5 Tips for Setting up Successful Funder Collaborations

5 Tips to Setting up Successful Funder Collaboration.jpg

Helping to fund a philanthropic organization has many different moving parts that demand time, attention and passion. What does it take to manage a successful collaboration amongst philanthropic funders? It’s essential to consider as more funders pursue partnerships to support social issues across the globe. Collaboration is at the cornerstone of supporting larger social agendas, addressing systemic challenges and difficult issues, while understanding that we are deliberately working with others.

However, both funders and organizations have to consider if all collaborations are strategic uses of their time. It’s essential that both parties align on their goals before becoming involved in a philanthropic endeavor. Here are some steps to take to ensure successful funder collaborations.

1. Align Funding Structure with your Foundation’s Goals

During the beginning stages of collaboration, critical areas of focus of the initiative include coordination in funding and a knowledge exchange with partners who have individual grant-making rights. It also should consider co-investing in an existing entity that involves a framework for common goals, networks, resources and knowledge. Both parties may also focus on creating a new entity with a leader who paves the way for learning. Funding existing funders requires another shared strategy and leadership so major organizations can re-grant pooled money. The latter three areas are high-stakes collaborations and are mainly reserved for highly strategic deals. However, all five categories can be used to consider collaboration and whether that structure fits the purpose that both parties envision. Finding the right structure within the proposed partnership can help donors more effectively and quickly come to conversations on governance and operations.

2. Consider the Cost-Benefit

Cost-benefit decisions should be top of mind when opportunities fall outside of strategic or program areas. For example, some investors may invest in collaborations, even if the process investors are advocating for lies outside the stated goals of that organization. So if investors are focusing on teaming up with a food bank, they may invest in movements that focus on improved housing for the homeless since both issues are inextricably tied. Focusing on areas that could benefit from policy change in which the foundation has an interest can greatly help that foundation. Although it's a high-stakes investment, the foundation can reduce the risks by working with funders that have significant experience and with whom they have built strong relationships.

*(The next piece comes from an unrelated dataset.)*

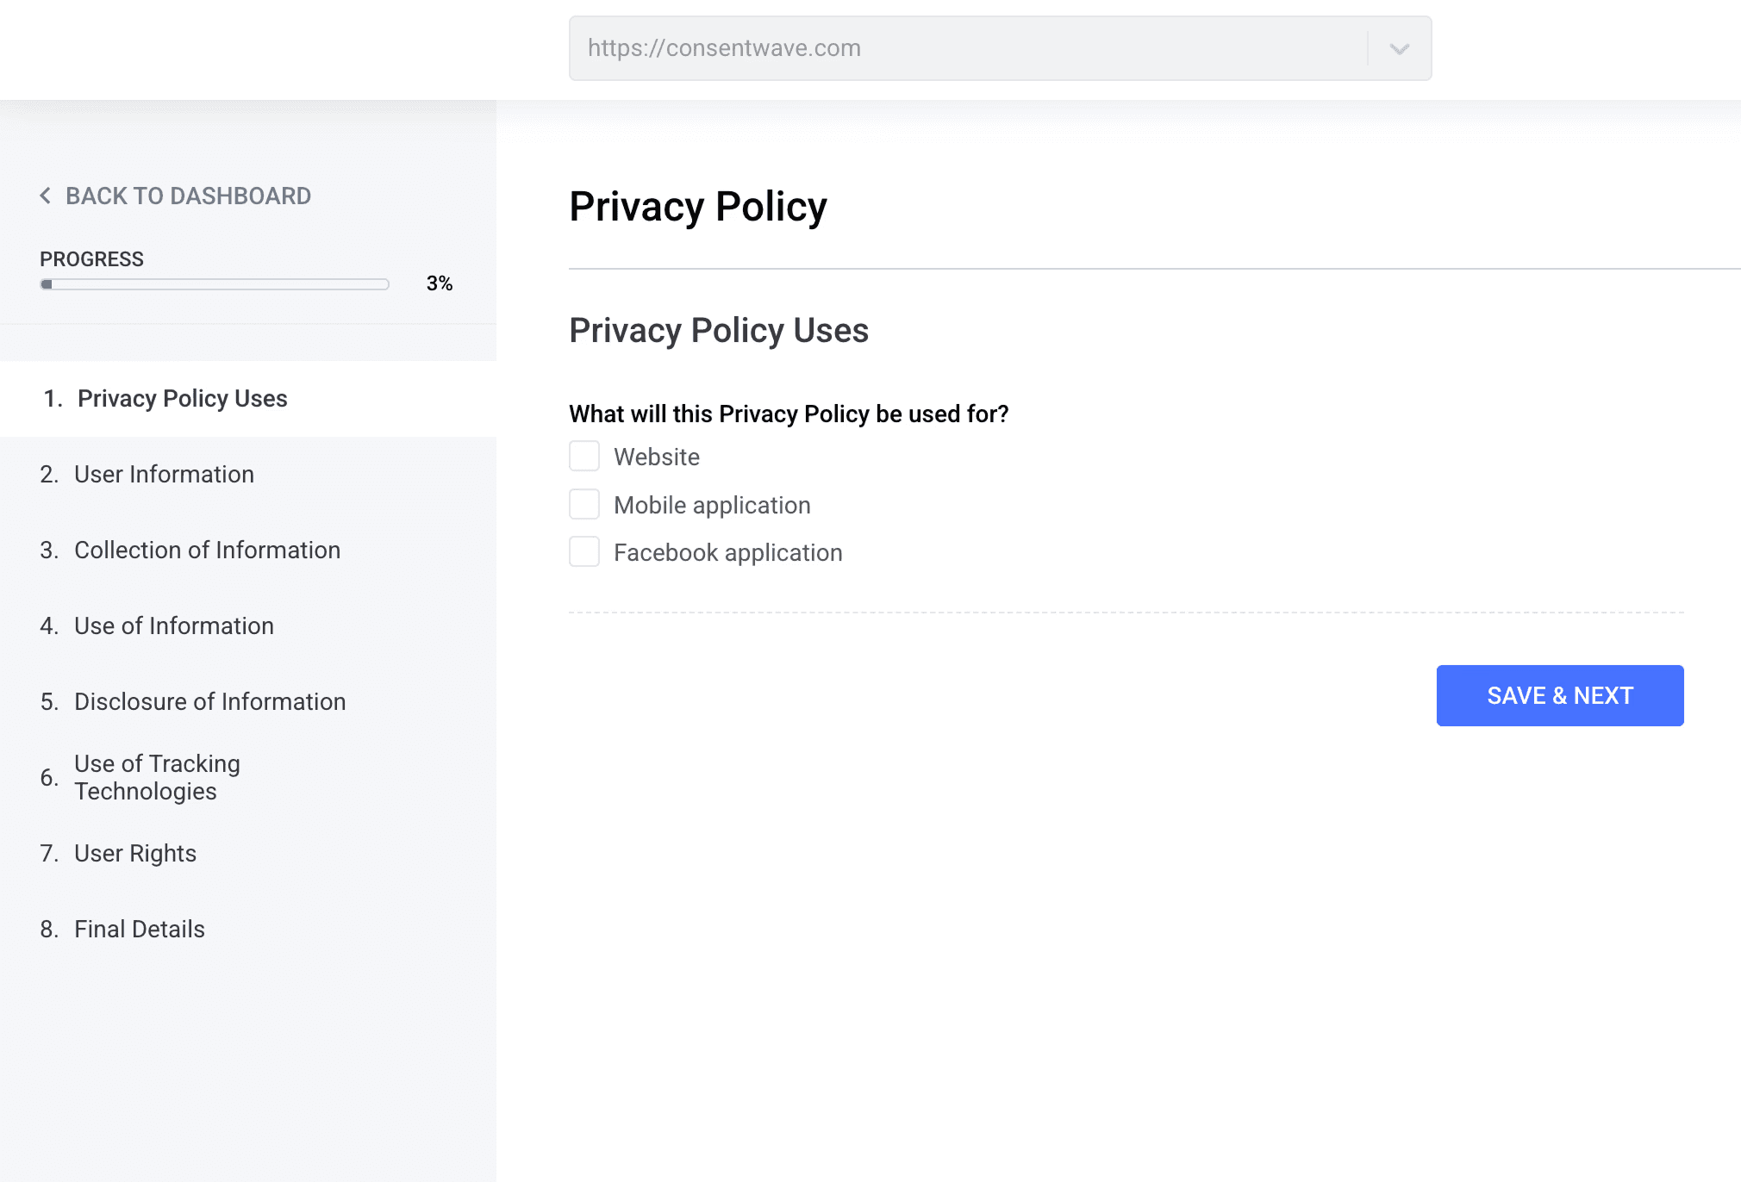Check the Website checkbox
1741x1182 pixels.
click(x=584, y=457)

3. Stay Flexible on Decision-Making

Collaborative structures also need to be flexible and adapt to changing circumstances. For example, the NGO ClimateWorks started with a structure that required all its funders to agree on investment goals. However, the foundation and many of its donors gradually advocated for more flexibility. Although collaborative partners wanted to align their goals with the climate change commitments for the organization, they also wanted more flexibility in the way their funds were directly distributed. The second incarnation of ClimateWorks moved toward a model that paired joint and individual funding decisions. This new structure also attracted additional donors to their cause.

4. Negotiate Roles of Collaborating Partners

Some collaborations that hold small financial commitments require significant work time from program staff. Often, successful partnerships show that much staff time is necessary to foster successful collaborations. One major decision centers on whether to initiate and lead collaborations or follow others. Foundation program staff can decide on a few factors, including the foundation’s level of expertise, staff availability, and how invested the organization wants to be when influencing strategy. Many collaboration participants make decisions by consensus. In these instances, it’s important to determine distinct roles for each funder. It can often be efficient for one funder to take the lead, while the group can also assign other roles. For example, one donor may manage scheduling while another handles communications. Yet another can stay in charge, focus on their strengths and balance their efforts. 

5. Be Forward about your Exit Strategy

It’s essential to clarify how much time all donors want to commit to the organization and how each partner can leave the collaboration with minimal upset. Many collaborations have mixed approaches to exit plans. When funders are upfront about their exit plans, transparency plays a valuable part in subsequent investment-making decisions and conversations with the other participants. Developing a clear and specific exit strategy allows any partner to leave without hassle or upsetting the current process. It enables partners to discuss the exit without fear of signaling limited support to other funders or program beneficiaries.  

Collaboration with these approaches means funders can amplify their cause and its resources, while proving effective in their impact. Every collaboration is different, but these guidelines to making collaborative decisions can help lead funders in the right direction and achieve their goals.